Nigeria is one of the largest producers of fresh tomatoes on the planet. Fields across the north burst with the crop every season. And yet, every year, the country quietly writes a $400 million cheque to foreign producers for tomato paste — a product made almost entirely from the same fruit Nigeria grows in abundance.
That figure, disclosed by the Nigerian Export Promotion Council at a technical workshop in Kano, is more than a statistic. It is a diagnosis.
The workshop, organised under the One-State-One-Product initiative and focused on tomato value chain development for export, drew attention to one of the most glaring contradictions in Nigeria’s agricultural economy: world-class raw material, bottom-tier value addition. Amina Abdulmalik, the Council’s director general — represented at the event by Lubabatu Kabir Bello — didn’t soften the assessment.
“The global processed tomato market is valued at over $12 billion annually, yet Nigeria continues to spend more than $400 million importing tomato paste,” she said. “This is an opportunity we must reclaim.”
So where exactly is the breakdown?
It starts at the farm — and ends long before the factory. Post-harvest losses swallow between 40 and 50 per cent of Nigeria’s annual tomato output. That means nearly half of what farmers grow never makes it to processing at all. It rots in transit, in storage, in the gap between a harvest and the infrastructure needed to handle it. What remains is then filtered further by quality gaps, pesticide residue concerns, insufficient processing capacity, and weak compliance with the international standards that export markets demand.
The result: a country sitting on a goldmine, spending hundreds of millions to import what it could — and should — be making itself.

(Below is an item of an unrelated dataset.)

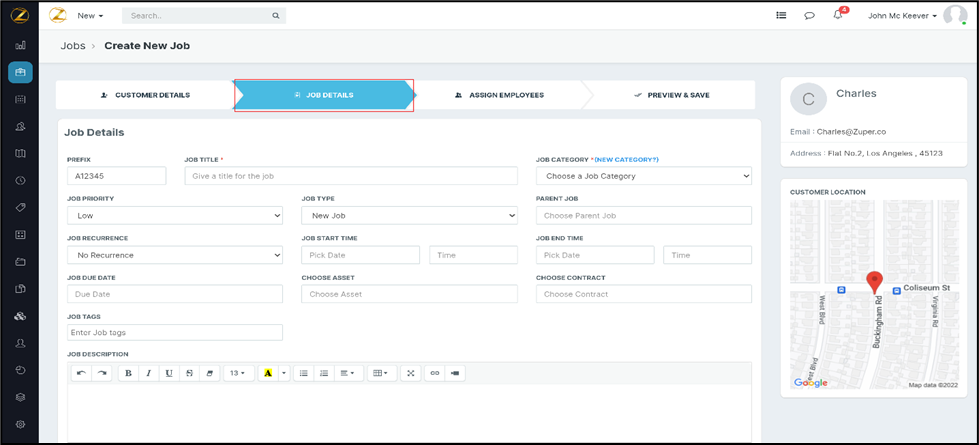Open the settings gear icon in sidebar

coord(20,424)
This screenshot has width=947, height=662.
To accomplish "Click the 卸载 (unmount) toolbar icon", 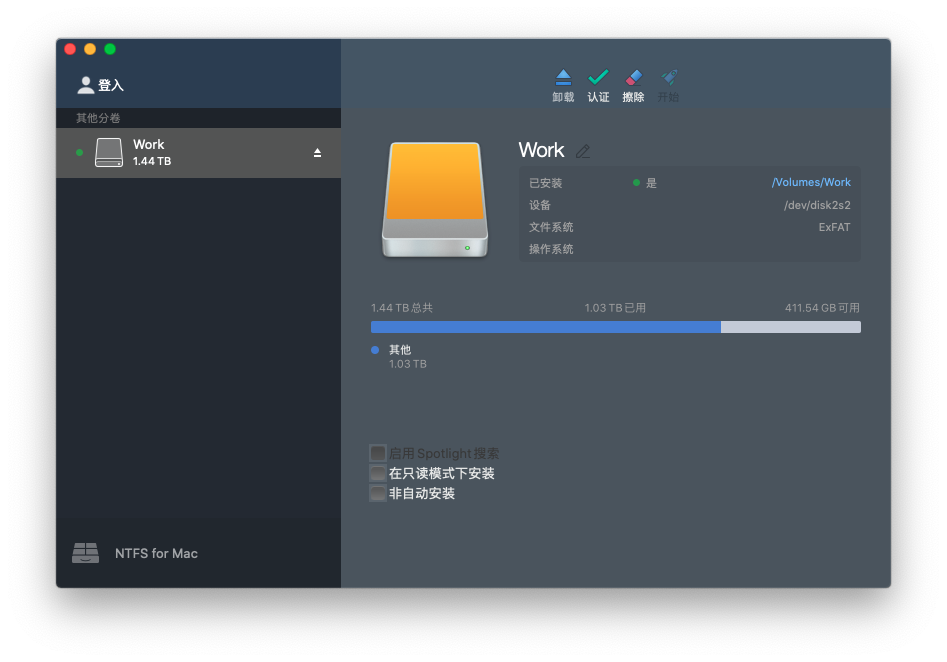I will 563,78.
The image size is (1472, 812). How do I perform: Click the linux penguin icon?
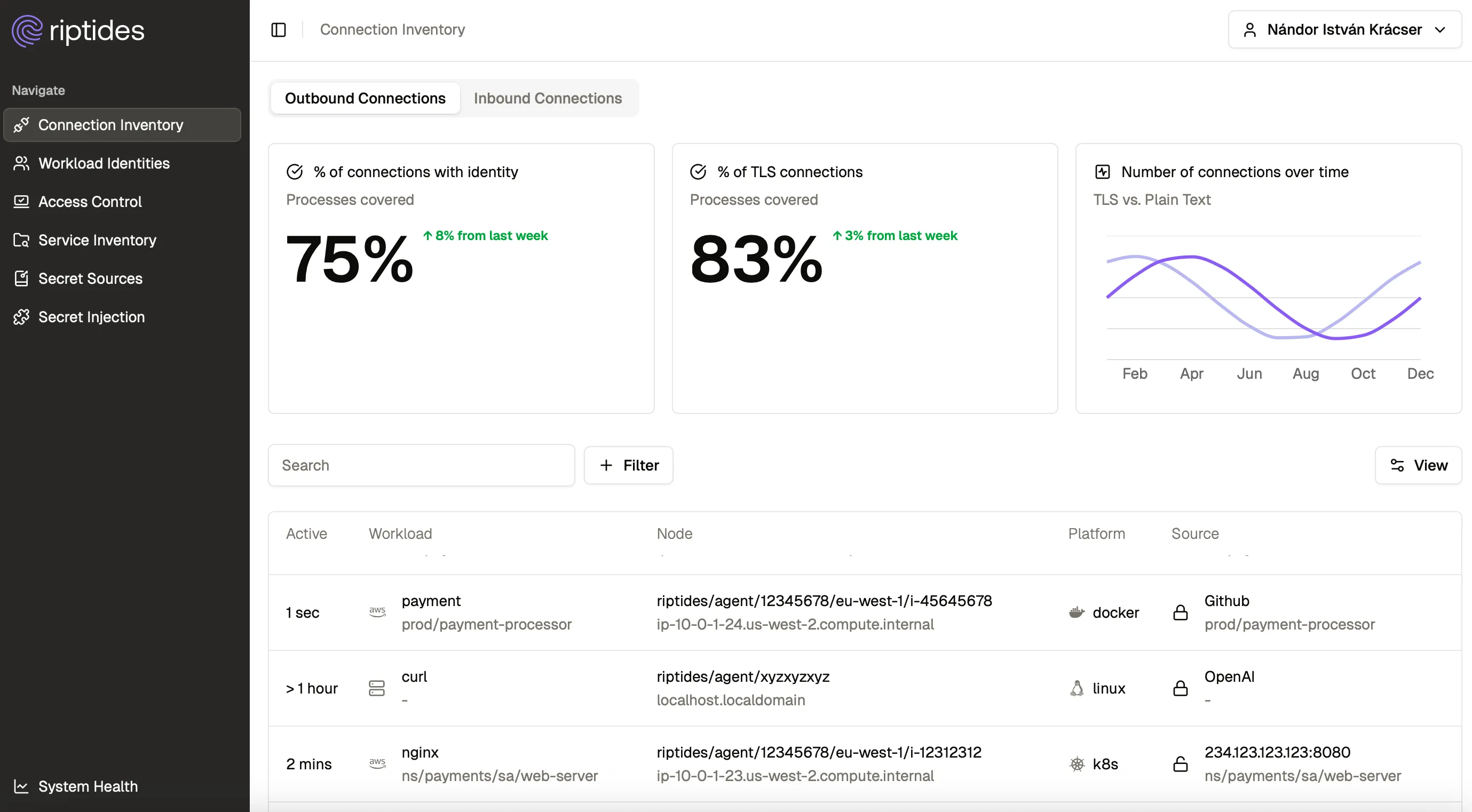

The path forward, according to the Council, isn’t complicated in theory, even if it’s demanding in practice. Improved farming practices, low-cost post-harvest technologies, investment in local processing infrastructure, and strict adherence to global standards on packaging, labelling, and food safety are the building blocks. For micro, small and medium enterprises operating anywhere along the agricultural and food processing value chain, the message from Kano was direct: the opportunity is real, and the gap is wide open.
Closing even a fraction of that $400 million import bill would do more than save foreign exchange. It would create jobs up and down the value chain, improve incomes for the smallholder farmers who grow the bulk of the crop, and begin repositioning Nigeria — credibly — as a competitive force in processed agricultural exports rather than simply a supplier of raw materials.
The workshop sits within Nigeria’s broader push for export diversification and non-oil economic growth. That strategy has been articulated many times in many rooms. What’s different now is the specificity — a single crop, a single value chain, a single number that makes the cost of inaction impossible to ignore.
$400 million. Every year. For paste made from tomatoes Nigeria already grows.